DATA FOR THIS TASK:

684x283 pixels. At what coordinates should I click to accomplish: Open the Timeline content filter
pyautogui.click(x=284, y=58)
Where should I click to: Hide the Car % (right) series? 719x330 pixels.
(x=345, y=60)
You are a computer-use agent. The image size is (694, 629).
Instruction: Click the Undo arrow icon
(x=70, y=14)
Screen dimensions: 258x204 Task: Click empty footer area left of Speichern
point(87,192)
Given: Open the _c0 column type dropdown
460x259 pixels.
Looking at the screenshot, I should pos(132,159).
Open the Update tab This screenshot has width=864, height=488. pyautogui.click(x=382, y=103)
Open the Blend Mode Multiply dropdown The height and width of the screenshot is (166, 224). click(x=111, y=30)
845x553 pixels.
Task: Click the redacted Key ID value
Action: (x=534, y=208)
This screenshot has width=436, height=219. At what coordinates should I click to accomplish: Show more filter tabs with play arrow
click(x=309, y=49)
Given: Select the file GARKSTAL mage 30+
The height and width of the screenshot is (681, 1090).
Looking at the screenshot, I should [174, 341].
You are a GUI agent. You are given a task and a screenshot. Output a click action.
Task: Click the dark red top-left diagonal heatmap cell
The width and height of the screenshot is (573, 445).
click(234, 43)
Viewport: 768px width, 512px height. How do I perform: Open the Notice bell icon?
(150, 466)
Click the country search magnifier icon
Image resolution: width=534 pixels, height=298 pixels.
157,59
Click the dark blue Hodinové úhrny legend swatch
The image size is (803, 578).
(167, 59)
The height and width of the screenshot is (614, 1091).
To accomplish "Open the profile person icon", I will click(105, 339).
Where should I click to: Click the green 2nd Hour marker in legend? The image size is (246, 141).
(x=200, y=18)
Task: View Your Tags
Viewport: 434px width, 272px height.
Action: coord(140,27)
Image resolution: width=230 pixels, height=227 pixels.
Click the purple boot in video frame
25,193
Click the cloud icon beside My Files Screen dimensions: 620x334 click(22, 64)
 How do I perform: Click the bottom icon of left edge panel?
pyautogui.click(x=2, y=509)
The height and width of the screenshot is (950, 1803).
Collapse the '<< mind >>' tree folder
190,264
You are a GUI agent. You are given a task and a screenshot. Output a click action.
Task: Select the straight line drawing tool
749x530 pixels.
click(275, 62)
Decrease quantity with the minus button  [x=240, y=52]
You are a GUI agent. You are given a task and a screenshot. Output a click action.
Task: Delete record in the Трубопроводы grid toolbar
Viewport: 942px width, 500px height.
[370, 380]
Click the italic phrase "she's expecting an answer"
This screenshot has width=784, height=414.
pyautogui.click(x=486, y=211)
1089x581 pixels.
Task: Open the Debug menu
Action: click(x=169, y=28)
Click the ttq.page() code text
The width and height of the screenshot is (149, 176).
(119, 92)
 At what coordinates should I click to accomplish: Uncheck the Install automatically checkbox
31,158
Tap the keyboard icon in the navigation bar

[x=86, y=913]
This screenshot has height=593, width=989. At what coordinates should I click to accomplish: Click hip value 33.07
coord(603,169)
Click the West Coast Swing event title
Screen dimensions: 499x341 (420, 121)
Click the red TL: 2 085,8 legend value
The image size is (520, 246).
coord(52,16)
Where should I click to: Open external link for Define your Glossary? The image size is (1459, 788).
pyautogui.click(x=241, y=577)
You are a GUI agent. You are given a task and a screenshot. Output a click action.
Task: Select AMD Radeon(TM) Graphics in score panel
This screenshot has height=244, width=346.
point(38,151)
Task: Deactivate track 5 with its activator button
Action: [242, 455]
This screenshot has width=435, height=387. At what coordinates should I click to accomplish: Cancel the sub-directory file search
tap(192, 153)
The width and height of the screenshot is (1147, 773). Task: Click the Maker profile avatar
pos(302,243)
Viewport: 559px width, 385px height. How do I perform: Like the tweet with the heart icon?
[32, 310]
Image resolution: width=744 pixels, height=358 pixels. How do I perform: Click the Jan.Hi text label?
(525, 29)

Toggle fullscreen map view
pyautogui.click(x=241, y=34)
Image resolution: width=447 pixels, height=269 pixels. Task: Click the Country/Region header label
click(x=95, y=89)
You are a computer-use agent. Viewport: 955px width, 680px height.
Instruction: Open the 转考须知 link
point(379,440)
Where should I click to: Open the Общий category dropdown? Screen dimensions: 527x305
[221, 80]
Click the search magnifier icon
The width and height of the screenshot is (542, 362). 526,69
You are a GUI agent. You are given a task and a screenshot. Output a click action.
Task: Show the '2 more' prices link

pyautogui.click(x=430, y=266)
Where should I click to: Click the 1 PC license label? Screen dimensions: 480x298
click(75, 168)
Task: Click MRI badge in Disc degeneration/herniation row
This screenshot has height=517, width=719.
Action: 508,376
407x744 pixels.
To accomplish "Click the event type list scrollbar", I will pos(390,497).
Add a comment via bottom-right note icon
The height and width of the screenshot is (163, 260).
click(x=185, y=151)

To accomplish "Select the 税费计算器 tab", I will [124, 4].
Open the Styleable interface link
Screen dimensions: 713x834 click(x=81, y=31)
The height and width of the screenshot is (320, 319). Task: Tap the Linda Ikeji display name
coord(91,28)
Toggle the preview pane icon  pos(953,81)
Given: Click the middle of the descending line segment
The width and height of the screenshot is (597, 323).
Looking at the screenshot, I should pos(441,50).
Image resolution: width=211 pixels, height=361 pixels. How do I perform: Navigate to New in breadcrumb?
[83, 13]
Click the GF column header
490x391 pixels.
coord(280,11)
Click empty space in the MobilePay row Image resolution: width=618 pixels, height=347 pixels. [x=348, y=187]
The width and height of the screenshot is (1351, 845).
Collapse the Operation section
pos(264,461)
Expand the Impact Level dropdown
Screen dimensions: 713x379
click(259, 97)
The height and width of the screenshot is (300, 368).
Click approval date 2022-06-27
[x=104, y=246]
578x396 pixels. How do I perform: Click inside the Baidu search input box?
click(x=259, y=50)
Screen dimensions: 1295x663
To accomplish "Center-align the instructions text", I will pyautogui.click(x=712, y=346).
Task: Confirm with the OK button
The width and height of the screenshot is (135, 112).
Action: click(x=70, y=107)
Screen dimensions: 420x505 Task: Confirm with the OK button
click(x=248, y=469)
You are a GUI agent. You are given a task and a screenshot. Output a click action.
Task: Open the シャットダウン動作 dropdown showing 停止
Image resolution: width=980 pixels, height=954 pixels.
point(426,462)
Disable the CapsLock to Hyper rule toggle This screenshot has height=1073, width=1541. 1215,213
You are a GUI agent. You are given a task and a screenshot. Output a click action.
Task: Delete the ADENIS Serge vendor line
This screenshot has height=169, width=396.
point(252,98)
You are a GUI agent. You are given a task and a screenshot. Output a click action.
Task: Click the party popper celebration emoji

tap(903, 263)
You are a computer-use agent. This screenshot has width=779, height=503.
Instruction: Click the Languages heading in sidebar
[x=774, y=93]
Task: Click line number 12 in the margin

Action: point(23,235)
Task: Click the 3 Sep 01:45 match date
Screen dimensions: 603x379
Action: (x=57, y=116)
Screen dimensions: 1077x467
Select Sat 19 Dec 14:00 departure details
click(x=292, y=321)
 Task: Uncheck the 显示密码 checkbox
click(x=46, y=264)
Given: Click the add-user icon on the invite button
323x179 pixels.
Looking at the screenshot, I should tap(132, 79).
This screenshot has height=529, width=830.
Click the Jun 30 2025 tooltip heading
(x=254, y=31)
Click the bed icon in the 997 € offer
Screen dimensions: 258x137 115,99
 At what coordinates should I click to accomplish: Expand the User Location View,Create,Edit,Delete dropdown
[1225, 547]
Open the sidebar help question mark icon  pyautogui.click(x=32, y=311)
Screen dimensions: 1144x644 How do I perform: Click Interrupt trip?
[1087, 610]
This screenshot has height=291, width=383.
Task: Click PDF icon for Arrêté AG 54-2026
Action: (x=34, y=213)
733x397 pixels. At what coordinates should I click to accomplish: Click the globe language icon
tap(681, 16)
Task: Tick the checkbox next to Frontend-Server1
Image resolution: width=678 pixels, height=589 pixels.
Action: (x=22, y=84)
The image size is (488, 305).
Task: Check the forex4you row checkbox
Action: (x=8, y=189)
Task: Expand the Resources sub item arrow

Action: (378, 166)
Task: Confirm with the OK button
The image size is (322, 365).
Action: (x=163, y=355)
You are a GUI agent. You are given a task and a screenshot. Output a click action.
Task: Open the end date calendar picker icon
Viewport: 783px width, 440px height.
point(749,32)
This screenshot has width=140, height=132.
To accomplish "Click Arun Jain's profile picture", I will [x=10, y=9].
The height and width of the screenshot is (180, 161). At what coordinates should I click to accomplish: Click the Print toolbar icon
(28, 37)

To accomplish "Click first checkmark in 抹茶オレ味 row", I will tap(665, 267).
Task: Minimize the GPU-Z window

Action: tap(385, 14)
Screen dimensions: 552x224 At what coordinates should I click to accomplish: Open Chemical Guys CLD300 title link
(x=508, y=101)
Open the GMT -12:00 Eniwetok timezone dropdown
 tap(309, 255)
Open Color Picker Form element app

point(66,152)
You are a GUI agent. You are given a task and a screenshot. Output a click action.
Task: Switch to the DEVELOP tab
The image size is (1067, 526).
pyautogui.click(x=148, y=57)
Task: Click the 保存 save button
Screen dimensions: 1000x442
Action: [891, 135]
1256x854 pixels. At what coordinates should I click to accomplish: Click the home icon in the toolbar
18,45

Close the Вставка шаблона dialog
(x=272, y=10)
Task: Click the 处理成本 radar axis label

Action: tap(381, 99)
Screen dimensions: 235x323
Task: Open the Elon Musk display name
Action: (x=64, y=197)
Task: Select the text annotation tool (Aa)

WHAT THE TASK REQUIRES:
Only one stretch of the entries above is wanted: the lines from the one containing "Select Sat 19 Dec 14:00 departure details" through the one containing "Open the sidebar". Please reproduce it exactly.

ANSWER BOX:
Select Sat 19 Dec 14:00 departure details
click(x=292, y=321)
 Task: Uncheck the 显示密码 checkbox
click(x=46, y=264)
Given: Click the add-user icon on the invite button
323x179 pixels.
Looking at the screenshot, I should tap(132, 79).
This screenshot has height=529, width=830.
Click the Jun 30 2025 tooltip heading
(x=254, y=31)
Click the bed icon in the 997 € offer
Screen dimensions: 258x137 115,99
 At what coordinates should I click to accomplish: Expand the User Location View,Create,Edit,Delete dropdown
[1225, 547]
Open the sidebar help question mark icon  pyautogui.click(x=32, y=311)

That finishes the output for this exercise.